Cia Capitanata: “Per l’agricoltura nessuna risposta da La Salandra”
“Il parlamentare del centrodestra di Capitanata Giandonato La Salandra è contrario all’attivazione di ‘Granaio Italia’, cioè allo strumento normativo che, attraverso una serie di azioni e controlli anche e soprattutto verso le importazioni massicce di grano dall’estero, garantirebbe maggiori tutele sia per i cerealicoltori italiani sia per i consumatori della filiera grano-pasta. È una posizione, questa, che noi crediamo profondamente sbagliata e certamente contro i nostri agricoltori”. Sono Angelo Miano e Nicola Cantatore, rispettivamente presidente e direttore di CIA Agricoltori Italiani Capitanata, a commentare l’esito della riunione sulla crisi dell’agricoltura tenutasi a Foggia, in Prefettura, alla quale hanno partecipato venerdì pomeriggio. Un incontro al quale sono intervenuti in presenza i sindaci, le organizzazioni agricole, numerosi agricoltori e i parlamentari di Capitanata, mentre l’assessore regionale all’Agricoltura, Donato Pentassuglia, era collegato in remoto. “Nel mio intervento”, spiega Miano, “sono tornato a evidenziare la crisi della cerealicoltura, con l’aumento senza controllo delle importazioni di frumento dall’estero e il vero e proprio crollo del valore riconosciuto ai produttori per il grano duro da loro prodotto. CIA Puglia si sta battendo da oltre un anno con una petizione nazionale che ha superato le 75mila firme e, complessivamente, attraverso l’adesione di 45 comuni, può contare sul sostegno di oltre 1 milione e mezzo di cittadini”. “Quando La Salandra, a proposito di Granaio Italia, ha parlato di eccesso di burocrazia – aggiunge Cantatore – anche chi sta scendendo in piazza con i propri trattori ha protestato, spiegando al parlamentare che non è quella di Granaio Italia la burocrazia che stiamo combattendo tutti insieme, ma le zavorre di carte e incartamenti inutili, che ci fanno spendere soldi e tempo. Per il grano e gli altri prodotti agricoli abbiamo organizzato e guidato tre mobilitazioni di piazza e una lunga serie di iniziative, riteniamo sbagliata e profondamente contraria allo sviluppo della nostra agricoltura la posizione espressa da La Salandra”.

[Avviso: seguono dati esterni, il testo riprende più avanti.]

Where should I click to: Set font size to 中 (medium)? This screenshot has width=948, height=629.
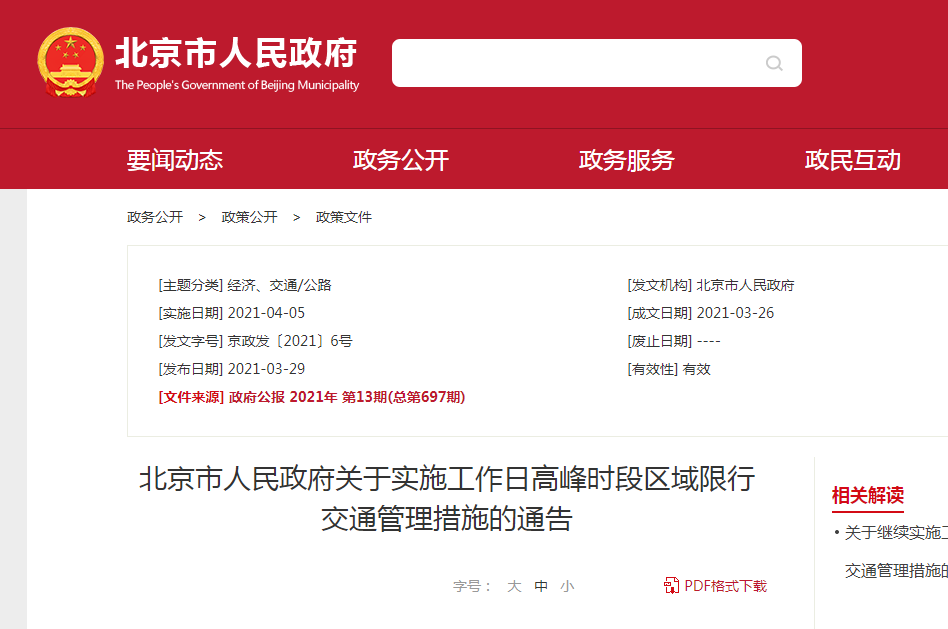point(541,587)
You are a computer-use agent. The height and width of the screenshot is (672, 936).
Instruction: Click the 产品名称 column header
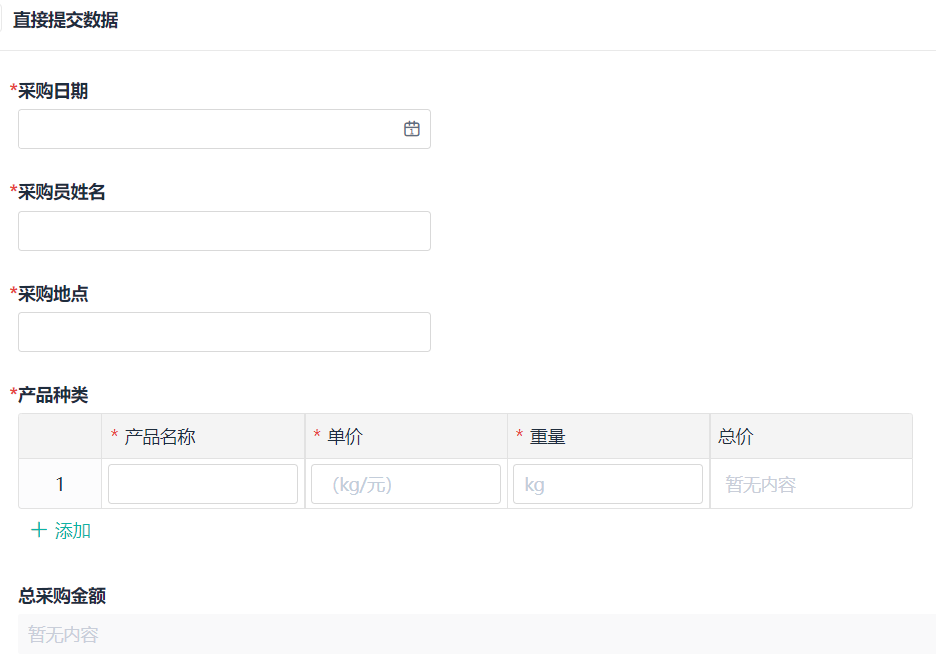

TUTTI I SETTORI IN DIFFICOLTÁ. CIA Agricoltori Italiani di Capitanata, nella sua relazione, ha ricordato di come tutti i settori agricoli siano in gravi difficoltà: dalla vitivinicoltura, messa in ginocchio dalla peronospora, al comparto ortofrutticolo, anch’esso penalizzato dallo scarso valore riconosciuto al lavoro degli agricoltori. I problemi riguardano tutti i settori del mondo agricolo della Capitanata. “La nostra organizzazione”, dichiara Nicola Cantatore, “è in mobilitazione permanente da almeno due anni. Siamo stati i primi a denunciare l’inadeguatezza della PAC e l’urgenza di una sua riforma radicale. Stessa cosa per quanto riguardava la necessità, poi parzialmente accolta dal Governo, di confermare l’esenzione IRPEF e i contributi per l’accesso agevolato alle assicurazioni contro le calamità. Le criticità sono molte, ma si riassumono in alcuni punti: il riconoscimento di prezzi remunerativi ai prodotti coltivati e raccolti dalle imprese agricole; misure che riducano i costi di produzione aumentati a dismisura; azioni per difendere il made in Italy dalle importazioni massicce e dalla concorrenza sleale; mettere al centro delle politiche italiane ed europee il ruolo e il lavoro dei nostri agricoltori”.
LA GHIGLIOTTINA DEI PREZZI AL RIBASSO. Nel 2023, circa 2300 aziende agricole pugliesi sono state costrette a chiudere: costi di produzione alle stelle, minore accesso al credito, taglio dei sostegni alle filiere in difficoltà e la tragica incidenza delle calamità naturali hanno portato a tutto questo. La ghigliottina dei prezzi al ribasso riconosciuti ai produttori colpisce tutti i settori, da quello zootecnico all’ortofrutticolo, dalla cerealicoltura all’uva e agli agrumi. E poi restano in tutta la loro drammaticità i problemi legati ai danni della fauna selvatica. Gli agricoltori si stanno indebitando per continuare a sostenere costi di produzione spropositati, mentre i loro prodotti sui mercati sono messi ‘in fuorigioco’ dalla concorrenza sleale delle importazioni che attingono dai Paesi che producono con standard qualitativi e di sicurezza alimentare molto più bassi dei nostri.